For instance, "Really Don't Mind" is basically a reworking of The Present Lover's long vocal tracks like "Talk In Danger" and "What Good." At least, it starts much the same way. We have some ambient keyboards, a club-style bass line, scattershot fragments of percussion and vocal lines. The keyboards hang invitingly in the background, as if portending a big danceable groove. But the main part of the song, the part in "Talk In Danger" where the groove would kick in and the rhythm and vocals would become steady and hypnotic, that part never actually arrives. The track just keeps on stuttering, falling apart, and promising to begin in earnest, for most of its duration. Take the intro to any song on The Present Lover, stretch it out to eight minutes, and remove the rest of the song entirely, and you have the sound of Paper Tigers.
And the thing is, there's nothing inherently interesting about the ambient intros to Luomo's songs, their only function is as a mechanism to prepare the listener for the main beat. The melancholy, trancelike grooves (with the unexpected addition of concise and danceable rhythms) were once the main attraction of Luomo. Without them, the ambient parts sound really boring. There is little recognizable music. A few synths suddenly pop up now and again, blaring or bleeping individual notes on a scale. But they do not form rhythms or melodies. It sounds like the notes were pasted together arbitrarily, possibly from different songs.

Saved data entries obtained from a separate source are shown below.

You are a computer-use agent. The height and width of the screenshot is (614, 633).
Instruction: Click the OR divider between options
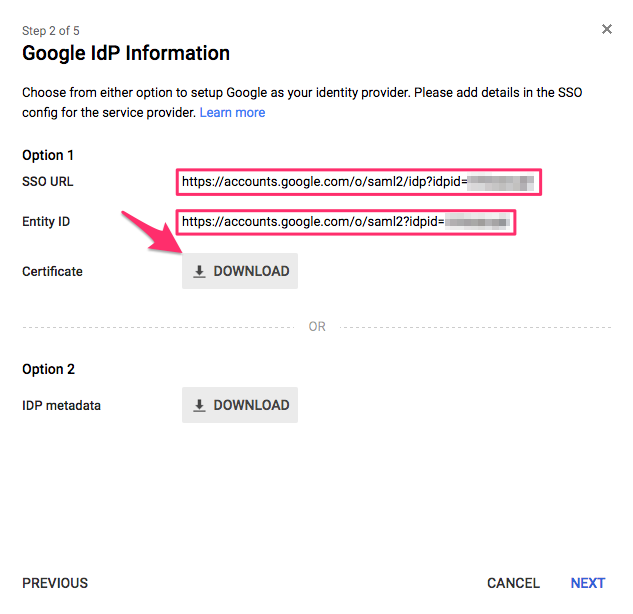point(317,327)
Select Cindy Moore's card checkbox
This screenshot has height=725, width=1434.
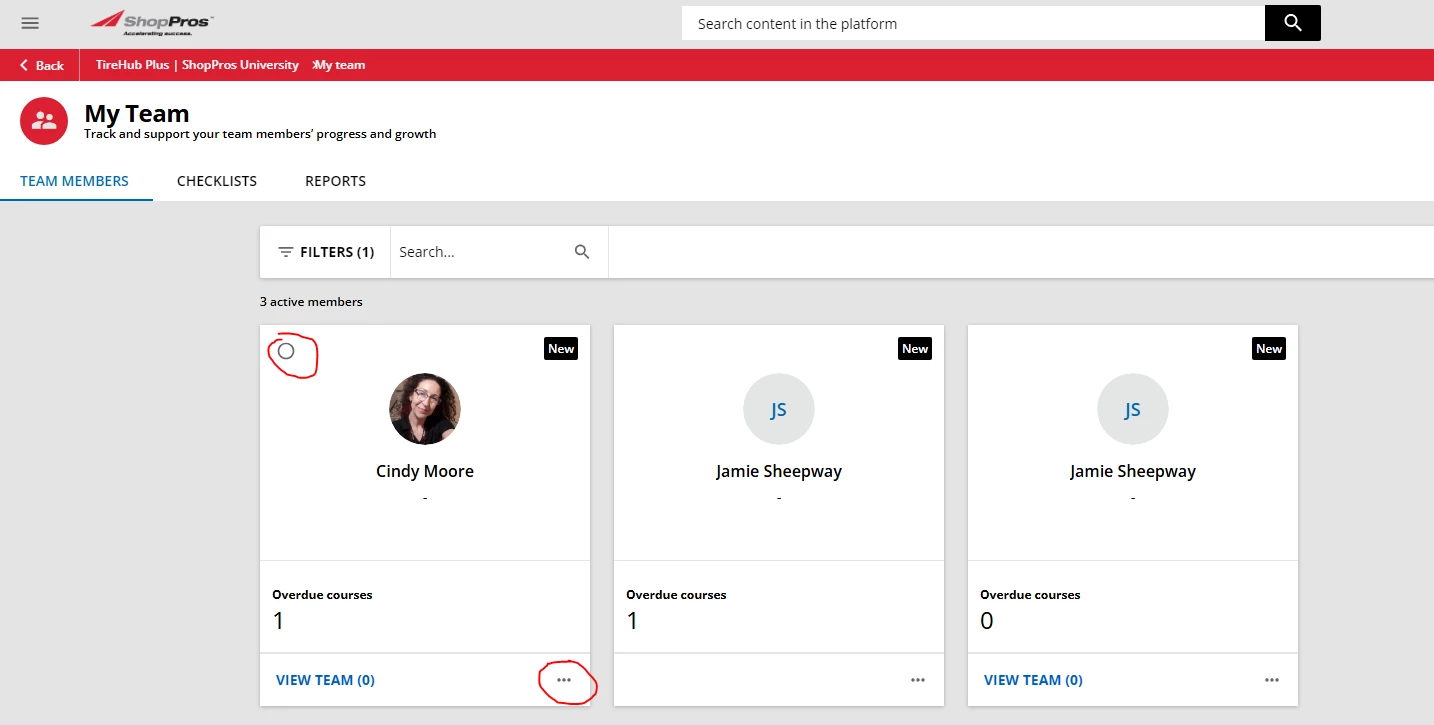coord(286,351)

The vocals don't make any impression either, because they have the same stuttering quality. "Wanna Tell" keeps stammering a few disconnected phrases over and over. "Good To Be With" repeats, "I'm not so good, good, good, good, good, I'm not so good, I'm not so good to be with," taking forever to complete this one line. It's not that deep, man, we got it the first time. And it is hard to talk about the performance of Ripatti's vocalist, since these snippets of her voice aren't allowed to come together into a coherent performance. So there's no real difference between the vocal songs and the instrumentals. They all kind of blend together. On the plus side, at least Ripatti himself doesn't try to sing this time.
The one exception to the rule is "The Tease Is Over," which is built more like a classicist 1940s style nightclub song, but alas, it doesn't rank among Ripatti's best works either. For her sole complete performance on the record, the vocalist adopts a squeaky, saccharine tone of voice, set to an analogously saccharine, flat, beatless ambient backdrop. And Ripatti's writing is at its usual heights: "The tease is over, it's time to get slower," once, twice, thrice, again and again. When this sounds like a welcome change, it's a mark of how dull the rest of the album is.

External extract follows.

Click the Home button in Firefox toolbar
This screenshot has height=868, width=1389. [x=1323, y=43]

Perhaps the only listenable song on the album is the instrumental "Cowgirls," with an appealingly dark rhythm section and a few actual melodic chords. It is vaguely reminiscent of "Could Be Like This" from The Present Lover, and could have sat fairly comfortably on that album. It's by far the best track on here, and the only track that leaves a positive impression after it has finished playing.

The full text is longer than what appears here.